Even so, council taxes are set to increase across the country, probably by an average of 12 per cent - well above the officially approved rise of 7 per cent. This means the tax for an average owner-occupied home will rise to pounds 664 from this year's pounds 593.
Labour looks likely to realise its unacknowledged ambition of cutting council-tax rises in the London area, where borough elections take place in May. There the average rise could be below 10 per cent. Councillors are in earnest discussion with ministers about adjusting the formula for grants for 1999, to try to avoid a sharp increase then.
It is in the county areas of England, from Cambridgeshire to Shropshire, that the Government's insistence on giving priority to education will result in substantial cuts to social-services spending, even the closure of old people's homes. In many areas schools budgets will be kept up only at the cost of further reductions in library opening hours and cuts in book-purchase funds.
Labour councils, fearful of being accused by party colleagues in government of failing to fulfil the Prime Minister'spromises on schools, are squeezing their other spending.
Last year John Prescott, Secretary for Environment, Transport and the Regions, claimed that an "extra" pounds 835m was being pumped into the council grant to boost schools spending. Councils say this "extra" was calculated on the basis of what the Tories said they should be spending rather than their actual budgets, so in reality it amounts to a lot less.

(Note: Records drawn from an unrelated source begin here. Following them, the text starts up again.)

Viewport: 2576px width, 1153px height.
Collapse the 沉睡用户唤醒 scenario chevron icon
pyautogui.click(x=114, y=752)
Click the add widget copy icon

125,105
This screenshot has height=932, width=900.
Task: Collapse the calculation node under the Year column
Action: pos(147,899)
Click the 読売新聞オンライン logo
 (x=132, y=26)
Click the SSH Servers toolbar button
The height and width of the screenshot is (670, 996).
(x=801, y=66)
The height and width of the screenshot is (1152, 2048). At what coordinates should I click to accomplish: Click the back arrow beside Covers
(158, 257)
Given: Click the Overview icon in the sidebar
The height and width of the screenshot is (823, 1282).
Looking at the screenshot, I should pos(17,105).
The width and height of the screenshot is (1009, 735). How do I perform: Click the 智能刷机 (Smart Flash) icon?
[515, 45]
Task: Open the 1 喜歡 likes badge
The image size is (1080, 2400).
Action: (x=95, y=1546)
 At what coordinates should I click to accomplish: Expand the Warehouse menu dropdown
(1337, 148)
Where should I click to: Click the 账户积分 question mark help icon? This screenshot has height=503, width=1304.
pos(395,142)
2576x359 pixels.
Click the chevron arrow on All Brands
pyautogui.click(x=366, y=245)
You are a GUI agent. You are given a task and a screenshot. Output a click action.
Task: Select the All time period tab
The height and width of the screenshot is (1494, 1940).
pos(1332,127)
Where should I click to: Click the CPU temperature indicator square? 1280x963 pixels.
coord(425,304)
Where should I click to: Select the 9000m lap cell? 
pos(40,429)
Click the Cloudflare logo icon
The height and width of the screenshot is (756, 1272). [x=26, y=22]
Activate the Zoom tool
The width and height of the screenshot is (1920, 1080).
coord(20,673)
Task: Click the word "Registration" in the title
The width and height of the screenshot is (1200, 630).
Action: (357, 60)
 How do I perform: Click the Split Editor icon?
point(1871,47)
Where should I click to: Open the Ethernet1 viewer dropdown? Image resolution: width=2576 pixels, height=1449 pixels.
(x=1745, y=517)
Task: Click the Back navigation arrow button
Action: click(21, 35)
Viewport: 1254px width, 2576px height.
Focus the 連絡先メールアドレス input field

The Liberal Democrats - the second strongest party in town and county halls after Labour - say Mr Prescott cheated. Councils will need to find pounds 560m of Mr Prescott's "extra" from their own funds, either from increased council tax or savings.
An informal survey for the Independent on Sunday indicates that many councils will be adding substantially to their schools budgets, over and above what will be needed to pay the teachers' 3.8 per cent pay rise. It appears that at least pounds 500m more than the 1997-98 official baseline will go to schools.
However, Tory-controlled Wandsworth in south-west London is complaining that its total grant has been slashed and it faces cuts to its schools budget. It cannot raise much extra from its council-tax payers withoutbeing "capped". So class sizes are set to rise.
In Oxfordshire the county council (where no party has control) says its grant for all services has increased by only pounds 600,000. To give education extra would mean cutting social services.
Even in solid Labour Barnsley, a generous share to schools could entail "drastic" cuts in leisure services and highways, and reductions in support for the regional public transport system.
In Cambridgeshire, schools will get pounds 2.5m more than last year, well short of the county's share of Mr Prescott's total. Even so, the Conservative- controlled county plans to close old people's homes in Wisbech and Peterborough.